How to read a nested collection in Spark
There is no magic in the case of nested collection. Spark will handle the same way a RDD[(String, String)]
and a RDD[(String, Seq[String])]
.
Reading such nested collection from Parquet files can be tricky, though.
Let's take an example from the spark-shell
(1.3.1):
scala> import sqlContext.implicits._
import sqlContext.implicits._
scala> case class Inner(a: String, b: String)
defined class Inner
scala> case class Outer(key: String, inners: Seq[Inner])
defined class Outer
Write the parquet file:
scala> val outers = sc.parallelize(List(Outer("k1", List(Inner("a", "b")))))
outers: org.apache.spark.rdd.RDD[Outer] = ParallelCollectionRDD[0] at parallelize at <console>:25
scala> outers.toDF.saveAsParquetFile("outers.parquet")
Read the parquet file:
scala> import org.apache.spark.sql.catalyst.expressions.Row
import org.apache.spark.sql.catalyst.expressions.Row
scala> val dataFrame = sqlContext.parquetFile("outers.parquet")
dataFrame: org.apache.spark.sql.DataFrame = [key: string, inners: array<struct<a:string,b:string>>]

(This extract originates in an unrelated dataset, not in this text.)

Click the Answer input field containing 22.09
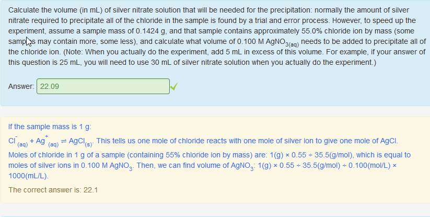The width and height of the screenshot is (430, 217). pyautogui.click(x=103, y=86)
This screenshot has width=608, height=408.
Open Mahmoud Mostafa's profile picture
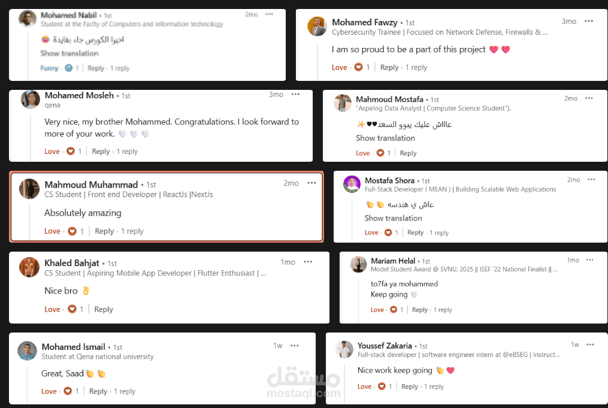pos(343,103)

scala> val outers = dataFrame.map { row =>
| val key = row.getString(0)
| val inners = row.getAs[Seq[Row]](1).map(r => Inner(r.getString(0), r.getString(1)))
| Outer(key, inners)
| }
outers: org.apache.spark.rdd.RDD[Outer] = MapPartitionsRDD[8] at map at DataFrame.scala:848
The important part is row.getAs[Seq[Row]](1)
. The internal representation of a nested sequence of struct
is ArrayBuffer[Row]
, you could use any super-type of it instead of Seq[Row]
. The 1
is the column index in the outer row. I used the method getAs
here but there are alternatives in the latest versions of Spark. See the source code of the Row trait.
Now that you have a RDD[Outer]
, you can apply any wanted transformation or action.
// Filter the outers
outers.filter(_.inners.nonEmpty)
// Filter the inners
outers.map(outer => outer.copy(inners = outer.inners.filter(_.a == "a")))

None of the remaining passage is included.